This week we continue our discussion about hedges, boundaries, and xenophobia in Middle-earth. Some racial issues crop up, as well; we mull over ideas about how people of color are—and aren’t—represented in Tolkien’s world.

The chapter is packed with judgments about newcomers and strangers. Are they justified? See whether you agree with us.

RANDOM-ASS THEME: Student loans

2 thoughts on “#10—“Strider”

  1. Excellent! Just one addition — The “All that is gold does not glitter” verse was written by Bilbo “for the Dúnadan, a long time ago, when he first told me about himself.” Bilbo recites the poem during The Council of Elrond and whispers its origin to Frodo. I take “the Dúnadan” to be Aragorn, given that he is the only individual (“he”) whom Bilbo refers to that way.
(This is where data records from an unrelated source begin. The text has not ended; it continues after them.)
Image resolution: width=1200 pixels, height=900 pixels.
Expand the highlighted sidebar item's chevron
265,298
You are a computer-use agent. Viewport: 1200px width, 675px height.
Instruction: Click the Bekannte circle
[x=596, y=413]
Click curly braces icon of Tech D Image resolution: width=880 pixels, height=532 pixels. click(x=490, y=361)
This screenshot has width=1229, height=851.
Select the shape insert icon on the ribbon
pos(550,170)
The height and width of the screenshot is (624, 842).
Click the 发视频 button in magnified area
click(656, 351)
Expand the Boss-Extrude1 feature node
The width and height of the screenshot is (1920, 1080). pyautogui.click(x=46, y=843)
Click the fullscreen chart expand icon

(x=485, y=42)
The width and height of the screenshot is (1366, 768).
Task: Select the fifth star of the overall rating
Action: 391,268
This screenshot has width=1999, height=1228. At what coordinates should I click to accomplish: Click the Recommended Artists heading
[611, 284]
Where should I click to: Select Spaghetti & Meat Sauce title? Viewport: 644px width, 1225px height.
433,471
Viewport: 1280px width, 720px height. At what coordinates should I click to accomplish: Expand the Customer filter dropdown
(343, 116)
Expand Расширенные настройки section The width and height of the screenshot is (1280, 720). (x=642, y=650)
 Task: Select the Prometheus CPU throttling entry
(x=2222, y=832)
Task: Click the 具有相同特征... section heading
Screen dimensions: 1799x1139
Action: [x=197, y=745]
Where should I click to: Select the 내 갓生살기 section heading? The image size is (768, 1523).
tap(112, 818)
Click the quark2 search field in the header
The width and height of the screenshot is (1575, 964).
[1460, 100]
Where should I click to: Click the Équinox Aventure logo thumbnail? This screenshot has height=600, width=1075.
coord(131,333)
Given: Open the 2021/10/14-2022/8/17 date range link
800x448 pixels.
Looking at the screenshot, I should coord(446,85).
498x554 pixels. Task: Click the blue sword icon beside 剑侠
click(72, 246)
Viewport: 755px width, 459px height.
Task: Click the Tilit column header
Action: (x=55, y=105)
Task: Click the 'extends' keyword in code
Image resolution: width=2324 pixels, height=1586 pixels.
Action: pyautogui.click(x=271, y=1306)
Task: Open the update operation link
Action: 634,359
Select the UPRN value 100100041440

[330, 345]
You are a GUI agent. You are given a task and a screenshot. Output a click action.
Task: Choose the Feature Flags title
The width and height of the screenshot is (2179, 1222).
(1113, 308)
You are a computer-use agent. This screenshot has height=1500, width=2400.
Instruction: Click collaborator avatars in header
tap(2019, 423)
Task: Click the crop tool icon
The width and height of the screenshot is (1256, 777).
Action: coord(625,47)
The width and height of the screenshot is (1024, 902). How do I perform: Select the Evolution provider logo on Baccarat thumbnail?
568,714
  2. Great episode, especially the hedge and border jokes! You touched briefly on Merry observing the ringwraiths, but I thought it is really interesting which words Merry uses: “Suddenly I shivered and felt that something horrible was creeping near […]. It slid away at once.” Later Merry mentions hissing. Farmer Maggot also recalls that the rider, he had met, sniffing. The men who received the Nine Rings are described as proud and great, and “three were great lords Númenórean race” (The Silmarillion, chapter Akallabêth, in the Harper Collins 1999 edition p. 320). Given that the words creeping, slid, hissing and sniffing not only show that they have descended into the shadow world but also move and behave in a way the hobbits associate with animals, about as far from great lords as you can get.